Start of Block

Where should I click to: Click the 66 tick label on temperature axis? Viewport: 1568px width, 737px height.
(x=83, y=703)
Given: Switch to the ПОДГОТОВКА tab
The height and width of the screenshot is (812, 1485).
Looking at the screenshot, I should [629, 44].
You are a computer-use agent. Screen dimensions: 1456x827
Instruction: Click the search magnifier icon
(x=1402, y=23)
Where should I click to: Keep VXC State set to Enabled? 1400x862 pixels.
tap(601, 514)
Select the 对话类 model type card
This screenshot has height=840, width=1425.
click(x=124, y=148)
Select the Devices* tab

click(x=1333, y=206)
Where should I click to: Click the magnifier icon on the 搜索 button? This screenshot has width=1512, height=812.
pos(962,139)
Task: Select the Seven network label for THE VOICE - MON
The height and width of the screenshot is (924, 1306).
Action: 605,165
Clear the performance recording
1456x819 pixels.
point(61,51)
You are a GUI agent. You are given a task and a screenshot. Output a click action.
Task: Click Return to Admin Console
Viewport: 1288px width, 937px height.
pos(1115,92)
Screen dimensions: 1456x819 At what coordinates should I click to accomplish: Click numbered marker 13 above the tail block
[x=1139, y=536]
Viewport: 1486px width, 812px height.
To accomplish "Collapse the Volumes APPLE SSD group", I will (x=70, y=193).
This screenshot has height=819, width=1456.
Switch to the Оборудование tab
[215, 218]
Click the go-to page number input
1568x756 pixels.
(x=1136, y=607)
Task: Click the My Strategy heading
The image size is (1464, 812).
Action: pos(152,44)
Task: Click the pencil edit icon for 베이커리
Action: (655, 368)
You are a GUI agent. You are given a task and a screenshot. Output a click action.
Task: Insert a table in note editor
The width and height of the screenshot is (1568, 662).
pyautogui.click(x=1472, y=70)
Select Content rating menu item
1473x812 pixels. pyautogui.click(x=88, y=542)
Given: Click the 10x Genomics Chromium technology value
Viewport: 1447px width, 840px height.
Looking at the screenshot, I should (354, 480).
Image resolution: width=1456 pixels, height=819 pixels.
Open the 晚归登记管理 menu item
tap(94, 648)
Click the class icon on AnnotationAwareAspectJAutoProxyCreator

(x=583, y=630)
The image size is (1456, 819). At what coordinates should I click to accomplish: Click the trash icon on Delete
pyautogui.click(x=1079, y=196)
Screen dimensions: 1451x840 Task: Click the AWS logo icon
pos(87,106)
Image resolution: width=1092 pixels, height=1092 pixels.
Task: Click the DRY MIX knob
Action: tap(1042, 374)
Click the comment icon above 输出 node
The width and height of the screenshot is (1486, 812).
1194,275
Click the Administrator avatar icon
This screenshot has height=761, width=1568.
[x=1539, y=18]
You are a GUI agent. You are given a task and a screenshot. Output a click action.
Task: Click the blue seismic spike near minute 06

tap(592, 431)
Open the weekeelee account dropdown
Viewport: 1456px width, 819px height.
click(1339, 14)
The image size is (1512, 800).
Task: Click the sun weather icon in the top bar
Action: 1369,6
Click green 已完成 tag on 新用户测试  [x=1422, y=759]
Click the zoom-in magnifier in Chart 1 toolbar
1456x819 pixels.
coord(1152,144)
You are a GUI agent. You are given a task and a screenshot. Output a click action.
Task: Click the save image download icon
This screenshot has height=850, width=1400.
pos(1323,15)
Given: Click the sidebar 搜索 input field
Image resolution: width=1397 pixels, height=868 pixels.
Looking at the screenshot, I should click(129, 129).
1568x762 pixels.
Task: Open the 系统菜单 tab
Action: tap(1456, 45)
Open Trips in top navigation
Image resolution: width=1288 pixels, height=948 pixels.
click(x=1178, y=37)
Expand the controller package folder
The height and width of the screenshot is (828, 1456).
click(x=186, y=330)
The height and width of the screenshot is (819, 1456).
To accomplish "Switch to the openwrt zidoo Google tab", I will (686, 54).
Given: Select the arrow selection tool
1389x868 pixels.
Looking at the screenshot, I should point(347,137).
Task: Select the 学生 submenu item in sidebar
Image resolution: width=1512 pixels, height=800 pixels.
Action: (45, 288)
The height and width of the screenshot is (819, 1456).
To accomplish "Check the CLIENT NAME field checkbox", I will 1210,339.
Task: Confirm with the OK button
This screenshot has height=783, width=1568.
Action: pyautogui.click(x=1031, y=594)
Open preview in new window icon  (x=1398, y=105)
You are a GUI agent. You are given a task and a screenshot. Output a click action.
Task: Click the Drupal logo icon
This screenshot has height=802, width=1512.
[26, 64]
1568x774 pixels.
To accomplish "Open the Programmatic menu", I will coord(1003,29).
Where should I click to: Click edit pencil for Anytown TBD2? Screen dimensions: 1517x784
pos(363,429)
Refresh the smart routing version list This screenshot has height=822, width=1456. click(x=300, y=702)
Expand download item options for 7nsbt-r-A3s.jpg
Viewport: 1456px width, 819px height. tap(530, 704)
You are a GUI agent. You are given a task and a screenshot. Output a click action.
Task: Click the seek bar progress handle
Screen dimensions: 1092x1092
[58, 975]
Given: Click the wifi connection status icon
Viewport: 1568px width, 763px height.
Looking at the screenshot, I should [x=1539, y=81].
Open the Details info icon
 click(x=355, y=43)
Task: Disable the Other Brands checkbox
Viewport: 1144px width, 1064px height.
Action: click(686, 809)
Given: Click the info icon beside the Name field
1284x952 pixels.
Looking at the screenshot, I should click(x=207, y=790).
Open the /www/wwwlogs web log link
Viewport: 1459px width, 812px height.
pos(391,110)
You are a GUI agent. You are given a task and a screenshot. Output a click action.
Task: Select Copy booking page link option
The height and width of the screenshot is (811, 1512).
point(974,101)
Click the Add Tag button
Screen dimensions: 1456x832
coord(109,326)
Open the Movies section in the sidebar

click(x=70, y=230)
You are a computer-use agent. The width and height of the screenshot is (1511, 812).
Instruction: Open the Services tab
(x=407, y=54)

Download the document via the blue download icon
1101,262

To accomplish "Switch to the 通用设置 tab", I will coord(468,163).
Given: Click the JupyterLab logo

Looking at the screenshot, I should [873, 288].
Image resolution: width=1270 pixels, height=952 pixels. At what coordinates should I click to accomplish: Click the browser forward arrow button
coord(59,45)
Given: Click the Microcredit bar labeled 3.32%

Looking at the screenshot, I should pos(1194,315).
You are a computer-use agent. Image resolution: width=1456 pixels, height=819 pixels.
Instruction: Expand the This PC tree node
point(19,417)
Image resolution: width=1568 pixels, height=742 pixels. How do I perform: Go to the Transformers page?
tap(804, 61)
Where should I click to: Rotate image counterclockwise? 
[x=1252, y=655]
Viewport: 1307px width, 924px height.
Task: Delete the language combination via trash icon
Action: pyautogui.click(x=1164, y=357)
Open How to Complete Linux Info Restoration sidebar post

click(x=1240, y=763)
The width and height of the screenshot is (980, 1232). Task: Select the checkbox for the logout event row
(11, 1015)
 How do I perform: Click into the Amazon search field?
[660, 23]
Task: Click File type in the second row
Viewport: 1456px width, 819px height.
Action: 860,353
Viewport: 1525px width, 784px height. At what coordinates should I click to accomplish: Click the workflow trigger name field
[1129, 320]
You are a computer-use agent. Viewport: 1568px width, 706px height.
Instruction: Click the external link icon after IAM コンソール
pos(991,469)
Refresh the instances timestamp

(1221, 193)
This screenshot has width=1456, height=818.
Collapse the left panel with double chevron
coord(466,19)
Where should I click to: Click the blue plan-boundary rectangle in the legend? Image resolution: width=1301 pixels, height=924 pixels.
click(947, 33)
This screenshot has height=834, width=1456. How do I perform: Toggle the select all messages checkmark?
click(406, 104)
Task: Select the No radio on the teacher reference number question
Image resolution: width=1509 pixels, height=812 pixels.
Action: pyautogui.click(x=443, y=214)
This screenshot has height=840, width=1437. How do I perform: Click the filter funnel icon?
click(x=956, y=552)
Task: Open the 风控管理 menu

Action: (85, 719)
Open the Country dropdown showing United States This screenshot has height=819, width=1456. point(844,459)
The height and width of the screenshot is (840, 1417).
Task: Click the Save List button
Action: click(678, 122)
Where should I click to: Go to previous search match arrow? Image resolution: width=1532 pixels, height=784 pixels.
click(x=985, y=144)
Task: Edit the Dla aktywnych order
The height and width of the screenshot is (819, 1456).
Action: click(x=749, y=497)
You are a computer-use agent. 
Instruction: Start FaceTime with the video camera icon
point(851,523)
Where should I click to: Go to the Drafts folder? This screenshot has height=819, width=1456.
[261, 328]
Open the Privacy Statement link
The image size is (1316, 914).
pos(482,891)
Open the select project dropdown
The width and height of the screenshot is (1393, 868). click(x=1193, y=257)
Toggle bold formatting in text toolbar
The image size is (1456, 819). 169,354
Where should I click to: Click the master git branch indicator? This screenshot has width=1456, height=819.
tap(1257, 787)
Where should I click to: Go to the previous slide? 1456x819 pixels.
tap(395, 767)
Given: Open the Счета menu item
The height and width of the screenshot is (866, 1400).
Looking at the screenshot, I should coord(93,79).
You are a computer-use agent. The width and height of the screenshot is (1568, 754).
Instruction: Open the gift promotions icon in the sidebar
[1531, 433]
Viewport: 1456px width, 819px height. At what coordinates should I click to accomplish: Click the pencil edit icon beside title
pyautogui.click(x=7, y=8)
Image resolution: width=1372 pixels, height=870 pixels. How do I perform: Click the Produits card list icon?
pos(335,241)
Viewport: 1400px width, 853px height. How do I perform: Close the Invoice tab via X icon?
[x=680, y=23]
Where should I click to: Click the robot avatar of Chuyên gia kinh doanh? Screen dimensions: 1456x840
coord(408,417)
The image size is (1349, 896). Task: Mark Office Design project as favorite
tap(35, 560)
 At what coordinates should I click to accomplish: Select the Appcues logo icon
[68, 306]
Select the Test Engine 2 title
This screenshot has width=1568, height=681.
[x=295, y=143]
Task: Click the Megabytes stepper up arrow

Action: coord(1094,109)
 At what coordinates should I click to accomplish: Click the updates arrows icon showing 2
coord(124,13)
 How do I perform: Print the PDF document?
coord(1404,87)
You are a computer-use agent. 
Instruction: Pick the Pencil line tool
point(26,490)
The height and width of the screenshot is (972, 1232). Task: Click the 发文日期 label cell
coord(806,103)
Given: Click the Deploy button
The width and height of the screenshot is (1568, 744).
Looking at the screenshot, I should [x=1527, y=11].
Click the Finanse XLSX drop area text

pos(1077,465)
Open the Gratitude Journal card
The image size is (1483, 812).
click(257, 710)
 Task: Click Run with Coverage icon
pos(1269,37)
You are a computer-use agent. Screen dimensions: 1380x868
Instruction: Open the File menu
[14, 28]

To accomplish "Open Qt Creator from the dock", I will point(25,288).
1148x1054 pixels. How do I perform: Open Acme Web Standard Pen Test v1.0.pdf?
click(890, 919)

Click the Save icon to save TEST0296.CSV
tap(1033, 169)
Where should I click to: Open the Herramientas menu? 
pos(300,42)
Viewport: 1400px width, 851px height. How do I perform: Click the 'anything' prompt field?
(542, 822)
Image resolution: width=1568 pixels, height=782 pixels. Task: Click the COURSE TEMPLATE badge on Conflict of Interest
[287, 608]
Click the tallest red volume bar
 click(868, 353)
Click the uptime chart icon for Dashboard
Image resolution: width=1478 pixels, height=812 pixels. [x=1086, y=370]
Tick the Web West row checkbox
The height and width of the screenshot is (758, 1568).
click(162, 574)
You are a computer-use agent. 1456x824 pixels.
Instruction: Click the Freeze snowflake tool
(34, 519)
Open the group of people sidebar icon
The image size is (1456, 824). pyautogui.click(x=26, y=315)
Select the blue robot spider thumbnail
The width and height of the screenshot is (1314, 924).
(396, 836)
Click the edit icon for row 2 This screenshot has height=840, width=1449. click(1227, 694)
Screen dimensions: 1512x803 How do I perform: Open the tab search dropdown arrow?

End of Block

Task to carry out »
Using the listing, filter for "input" and return the matching lines.

Completed task »
Click the go-to page number input
Given: Click the sidebar 搜索 input field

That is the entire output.